Vasya sank into silence at once, and looked open-eyed at Arkady, as though his unexpected argument had settled all his doubts. He even smiled, but the same melancholy expression came back to his face at once. Arkady, taking this smile as a sign that all his uneasiness was over, and the look that succeeded it as an indication that he was determined to do better, was greatly relieved.

“Well, brother Arkasha, you will wake up,” said Vasya, “keep an eye on me; if I fall asleep it will be dreadful. I’ll set to work now. . . . Arkasha?”

“What?”

“Oh, it’s nothing, I only ... I meant. . . .”

Vasya settled himself, and said no more, Arkady got into bed. Neither of them said one word about their friends, the Artemyevs. Perhaps both of them felt that they had been a little to blame, and that they ought not to have gone for their jaunt when they did. Arkady soon fell asleep, still worried about Vasya. To his own surprise he woke up exactly at eight o’clock in the morning. Vasya was asleep in his chair with the pen in his hand, pale and exhausted; the candle had burnt out. Mavra was busy getting the samovar ready in the kitchen.

“Vasya, Vasya!” Arkady cried in alarm, “when did you fall asleep?”

Vasya opened his eyes and jumped up from his chair.

“Oh!” he cried, “I must have fallen asleep. . . .”

He flew to the papers — everything was right; all were in order; there was not a blot of ink, nor spot of grease from the candle on them.

“I think I must have fallen asleep about six o’clock,” said Vasya. “How cold it is in the night! Let us have tea, and I will go on again. ...”

“Do you feel better?”

“Yes, yes, I’m all right, I’m all right now.”

“A happy New Year to you, brother Vasya.”

“And to you too, brother, the same to you, dear boy.”
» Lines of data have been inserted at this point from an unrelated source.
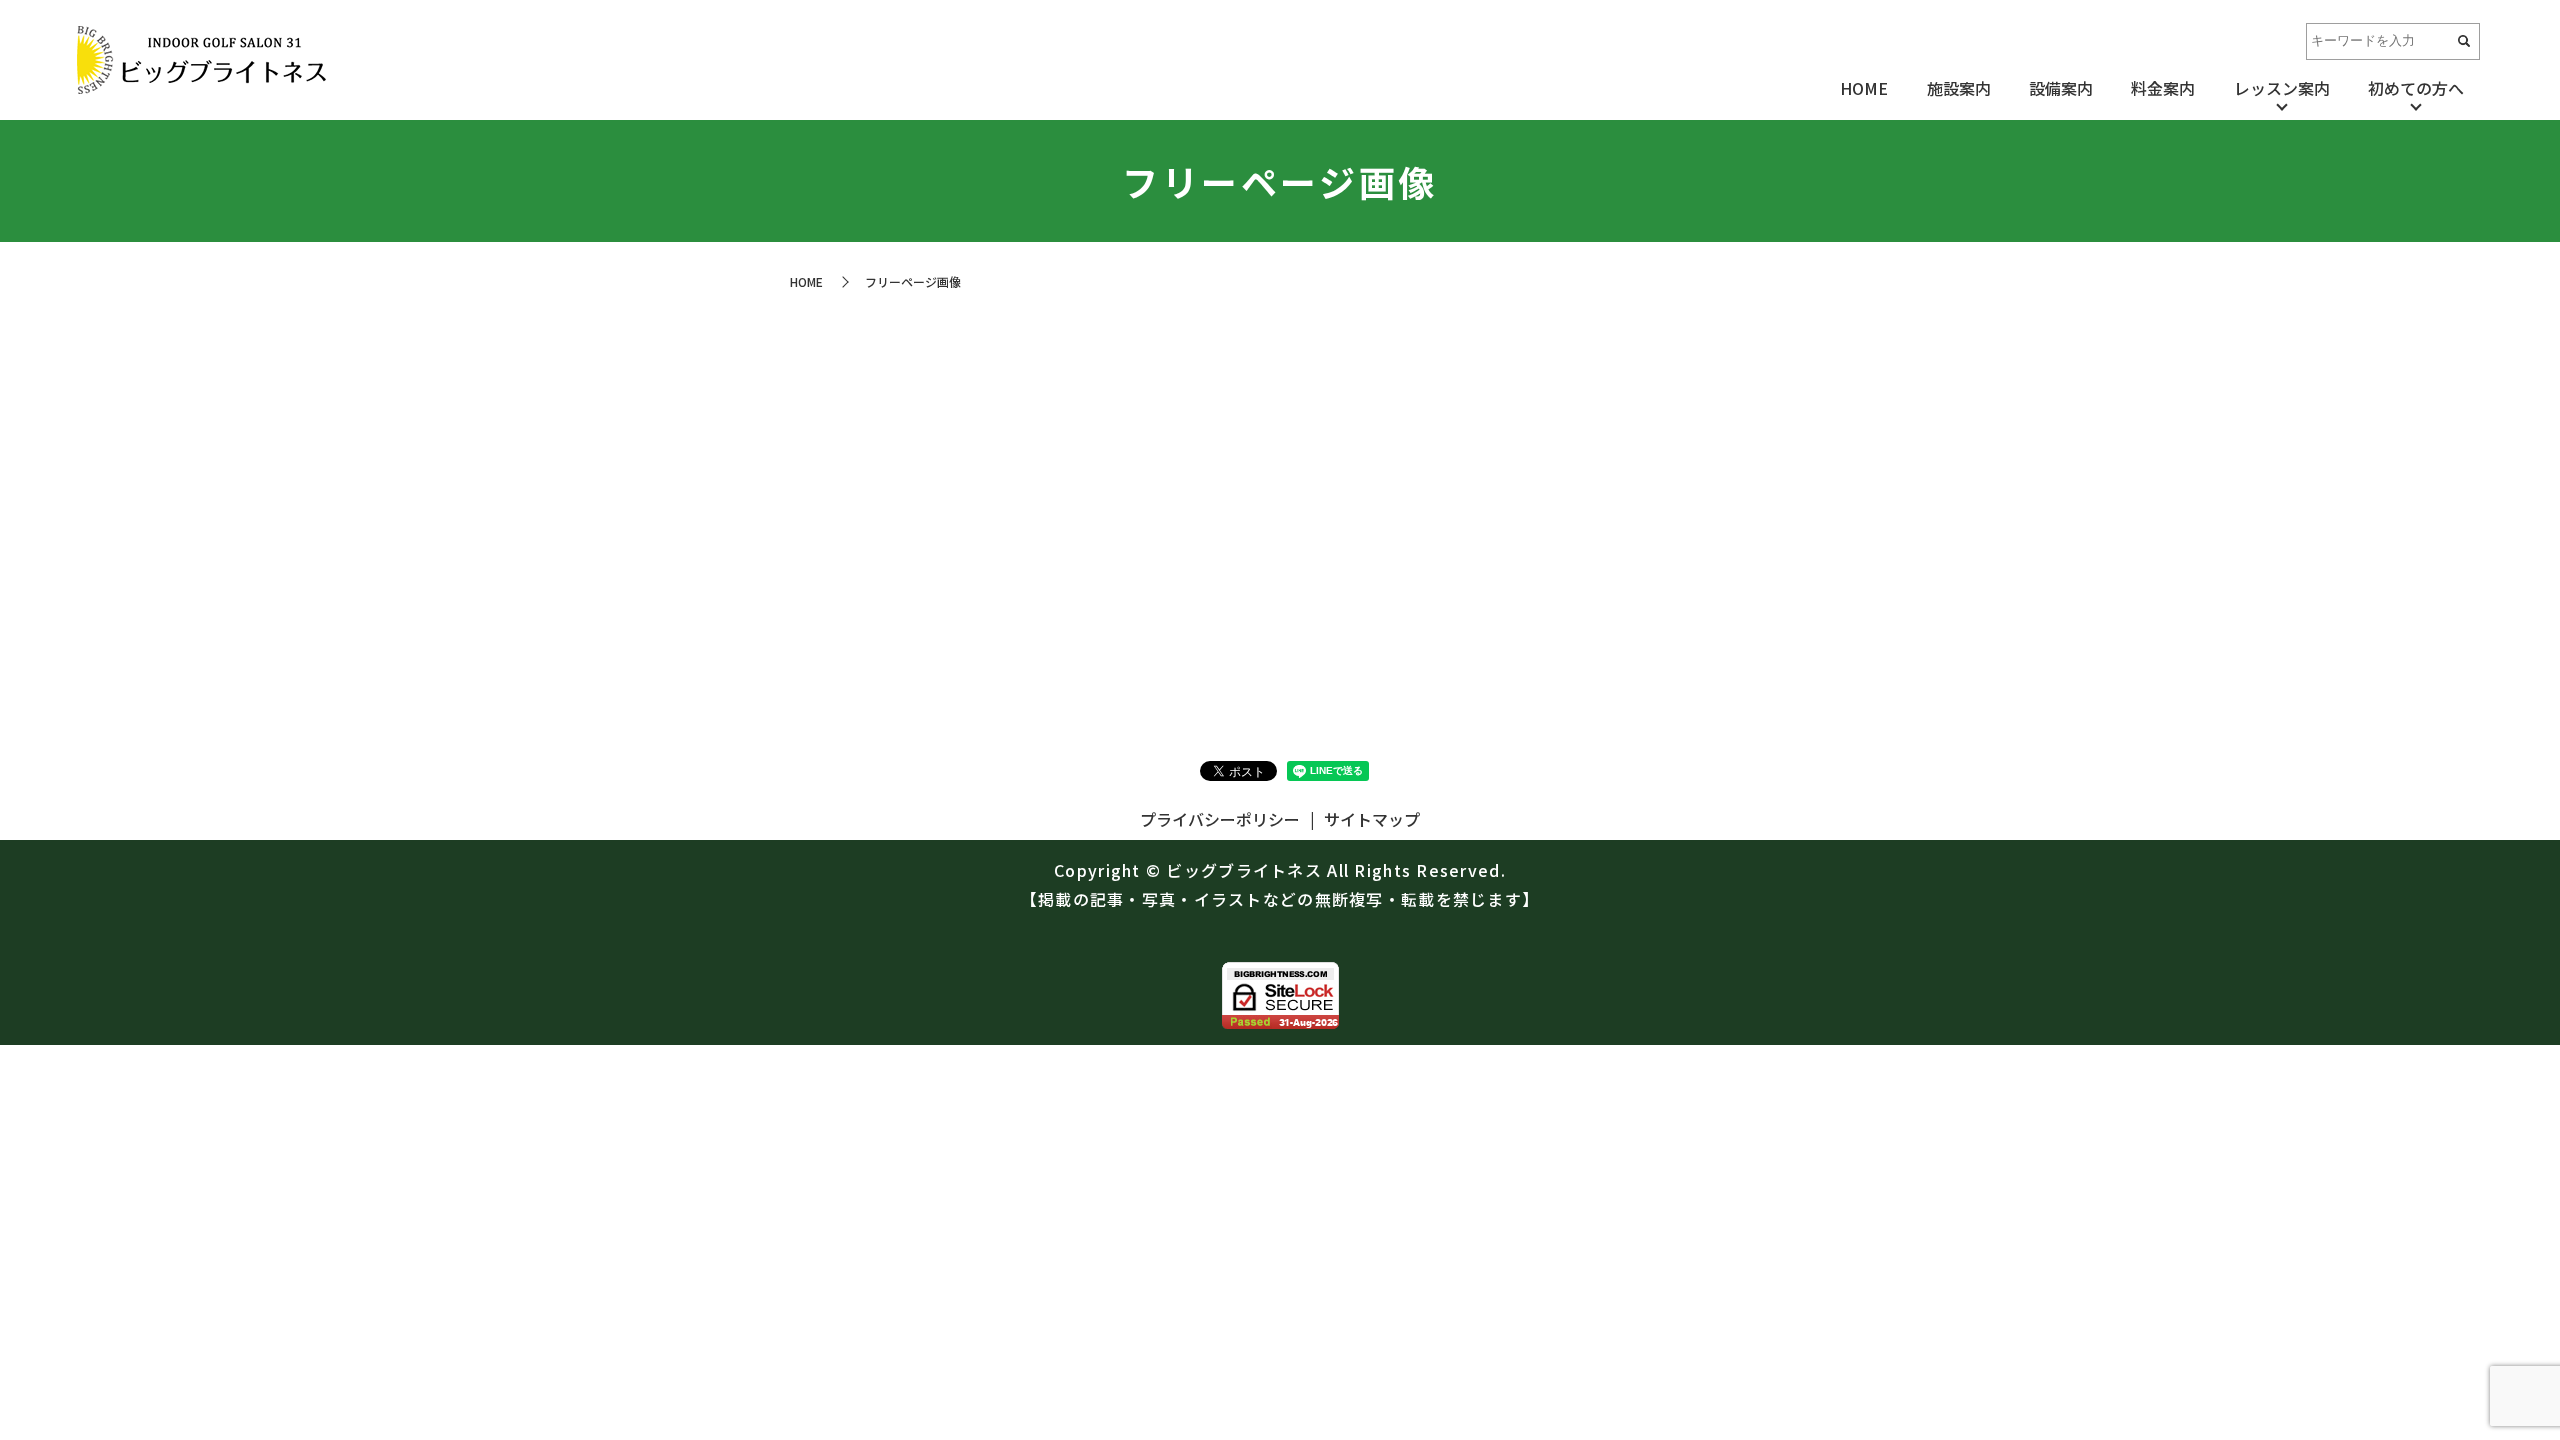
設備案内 (2061, 88)
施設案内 (1959, 88)
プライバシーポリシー (1220, 819)
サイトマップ (1372, 819)
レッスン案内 (2282, 88)
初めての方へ (2416, 88)
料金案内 (2163, 88)
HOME (1864, 88)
They embraced each other. Vasya’s chin was quivering and his eyes were moist. Arkady Ivanovitch was silent, he felt sad. They drank their tea hastily.

“Arkady, I’ve made up my mind, I am going myself to Yulian Mastakovitch.”

“Why, he wouldn’t notice.”

“But my conscience feels ill at ease, brother.”

“But you know it’s for his sake you are sitting here; it’s for his sake you are wearing yourself out.”

“Enough!”

“Do you know what, brother, I’ll go round and see. . . .”

“Whom?” asked Vasya.

“The Artemyevs. I’ll take them your good wishes for the New Year as well as mine.”

“My dear fellow! Well, I’ll stay here; and I see it’s a good idea of yours; I shall be working here, I shan’t waste my time. Wait one minute, I’ll write a note.”